Another agent in my office recently listed a Portland house which the seller (Let's call her Mary) had purchased without a home inspection (or Realtor representation). The buyer (Let's call him John) did buy a home inspection, which discovered mold, faulty wiring and hazardous attic insulation, among other things, all of which will cost Mary $12,000 to remediate. That $12,000 is an expense that most likely could have been paid by the seller when Mary bought the house. So in this case Mary saved $400 (a typical home inspection fee) and is now spending $12,000 to complete the sale to John.
Even beyond that, I recommend to all my clients, buyers and sellers both, that they purchase a home inspection. The advantage for a seller is that any significant issues are found and can be addressed by either fixing the problem, offering a credit, or adjusting the list price. The advantage to a buyer is that significant issues discovered will usually be corrected at the seller's expense.

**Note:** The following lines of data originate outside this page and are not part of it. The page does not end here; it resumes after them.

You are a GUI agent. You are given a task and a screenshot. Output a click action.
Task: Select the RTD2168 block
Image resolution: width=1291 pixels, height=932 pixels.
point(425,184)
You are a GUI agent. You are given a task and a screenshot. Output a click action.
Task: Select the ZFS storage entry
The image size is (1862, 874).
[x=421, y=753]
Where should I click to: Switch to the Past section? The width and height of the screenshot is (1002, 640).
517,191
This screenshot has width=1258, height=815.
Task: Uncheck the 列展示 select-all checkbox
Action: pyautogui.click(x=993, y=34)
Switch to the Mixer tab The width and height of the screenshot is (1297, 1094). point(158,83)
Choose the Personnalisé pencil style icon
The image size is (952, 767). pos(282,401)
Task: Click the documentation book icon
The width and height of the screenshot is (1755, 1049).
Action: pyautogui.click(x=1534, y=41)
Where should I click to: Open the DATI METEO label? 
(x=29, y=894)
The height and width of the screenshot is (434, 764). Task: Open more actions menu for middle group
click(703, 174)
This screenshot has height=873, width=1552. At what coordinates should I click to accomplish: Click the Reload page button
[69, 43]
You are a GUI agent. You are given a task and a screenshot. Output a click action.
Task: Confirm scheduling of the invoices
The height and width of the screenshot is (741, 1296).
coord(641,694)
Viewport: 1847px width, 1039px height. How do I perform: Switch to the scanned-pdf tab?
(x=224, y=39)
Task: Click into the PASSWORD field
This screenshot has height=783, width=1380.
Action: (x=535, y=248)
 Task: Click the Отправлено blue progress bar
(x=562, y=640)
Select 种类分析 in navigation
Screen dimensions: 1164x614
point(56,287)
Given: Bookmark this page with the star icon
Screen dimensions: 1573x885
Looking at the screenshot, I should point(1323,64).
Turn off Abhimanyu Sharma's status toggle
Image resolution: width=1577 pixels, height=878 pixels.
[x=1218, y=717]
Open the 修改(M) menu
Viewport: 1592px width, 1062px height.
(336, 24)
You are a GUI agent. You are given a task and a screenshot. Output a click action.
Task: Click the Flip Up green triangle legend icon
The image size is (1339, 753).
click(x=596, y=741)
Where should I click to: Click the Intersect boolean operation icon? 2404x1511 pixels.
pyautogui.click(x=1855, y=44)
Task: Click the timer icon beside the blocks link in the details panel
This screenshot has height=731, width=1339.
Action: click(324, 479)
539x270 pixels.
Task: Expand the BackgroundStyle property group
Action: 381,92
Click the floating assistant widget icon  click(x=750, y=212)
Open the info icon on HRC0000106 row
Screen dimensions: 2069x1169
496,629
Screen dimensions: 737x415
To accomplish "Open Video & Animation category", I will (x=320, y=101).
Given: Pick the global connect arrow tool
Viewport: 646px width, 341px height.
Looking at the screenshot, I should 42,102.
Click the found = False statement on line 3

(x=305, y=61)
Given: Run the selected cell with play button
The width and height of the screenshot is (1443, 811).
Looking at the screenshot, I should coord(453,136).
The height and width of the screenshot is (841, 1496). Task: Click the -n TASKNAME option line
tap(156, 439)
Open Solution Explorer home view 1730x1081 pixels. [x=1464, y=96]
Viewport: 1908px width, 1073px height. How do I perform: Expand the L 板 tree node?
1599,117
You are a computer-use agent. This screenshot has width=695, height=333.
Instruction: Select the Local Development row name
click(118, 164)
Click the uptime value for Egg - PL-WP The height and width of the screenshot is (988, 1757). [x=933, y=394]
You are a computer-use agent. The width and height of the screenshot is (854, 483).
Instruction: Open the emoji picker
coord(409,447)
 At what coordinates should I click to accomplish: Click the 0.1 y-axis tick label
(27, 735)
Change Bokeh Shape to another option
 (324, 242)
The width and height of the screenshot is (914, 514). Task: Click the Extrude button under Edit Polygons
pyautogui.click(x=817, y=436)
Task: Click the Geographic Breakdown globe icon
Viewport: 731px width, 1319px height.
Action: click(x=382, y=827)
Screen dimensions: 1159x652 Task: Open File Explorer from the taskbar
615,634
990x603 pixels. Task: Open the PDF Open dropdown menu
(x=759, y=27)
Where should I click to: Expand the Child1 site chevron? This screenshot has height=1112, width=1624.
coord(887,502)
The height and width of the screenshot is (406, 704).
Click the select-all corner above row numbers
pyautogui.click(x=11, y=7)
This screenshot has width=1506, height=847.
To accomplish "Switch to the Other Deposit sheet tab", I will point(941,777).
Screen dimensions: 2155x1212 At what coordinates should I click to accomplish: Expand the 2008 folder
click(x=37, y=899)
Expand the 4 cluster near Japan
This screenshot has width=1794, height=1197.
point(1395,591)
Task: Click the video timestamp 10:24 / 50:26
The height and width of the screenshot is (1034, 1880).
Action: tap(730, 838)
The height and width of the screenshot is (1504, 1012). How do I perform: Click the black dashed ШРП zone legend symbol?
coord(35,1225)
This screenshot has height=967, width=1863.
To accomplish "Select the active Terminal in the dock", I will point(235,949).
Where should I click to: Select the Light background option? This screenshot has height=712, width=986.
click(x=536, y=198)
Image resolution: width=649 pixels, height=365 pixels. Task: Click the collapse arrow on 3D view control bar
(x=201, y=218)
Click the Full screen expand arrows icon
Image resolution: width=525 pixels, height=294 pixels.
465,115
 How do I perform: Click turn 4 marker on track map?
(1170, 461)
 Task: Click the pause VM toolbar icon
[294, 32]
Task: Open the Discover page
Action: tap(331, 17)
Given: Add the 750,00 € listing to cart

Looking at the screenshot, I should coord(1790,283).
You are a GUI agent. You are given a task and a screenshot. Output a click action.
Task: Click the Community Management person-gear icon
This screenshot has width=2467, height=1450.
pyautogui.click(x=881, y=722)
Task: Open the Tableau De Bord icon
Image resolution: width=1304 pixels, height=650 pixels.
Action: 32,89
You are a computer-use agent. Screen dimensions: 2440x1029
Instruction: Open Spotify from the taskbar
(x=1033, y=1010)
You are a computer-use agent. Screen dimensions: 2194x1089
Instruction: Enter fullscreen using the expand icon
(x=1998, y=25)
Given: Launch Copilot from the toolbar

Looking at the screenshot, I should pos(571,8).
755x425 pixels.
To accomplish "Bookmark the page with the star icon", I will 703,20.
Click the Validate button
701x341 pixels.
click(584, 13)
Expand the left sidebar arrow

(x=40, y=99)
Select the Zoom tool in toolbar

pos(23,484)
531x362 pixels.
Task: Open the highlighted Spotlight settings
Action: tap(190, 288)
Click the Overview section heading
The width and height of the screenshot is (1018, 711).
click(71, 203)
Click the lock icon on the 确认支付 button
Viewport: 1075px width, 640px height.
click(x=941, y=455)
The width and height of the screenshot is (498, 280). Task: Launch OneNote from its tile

My recocommendation to all clients, whether buyer or seller, is to not have the seller do the repairs. It's much better to either credit the amount of necessary repairs to the buyer at closing, or adjust the sale price by that amount. That way a seller doesn't have to deal with the repairs or any unhappiness from the buyer about the quality of work; a buyer gets to select who and how the work is done without worrying that the seller did the work "on the cheap".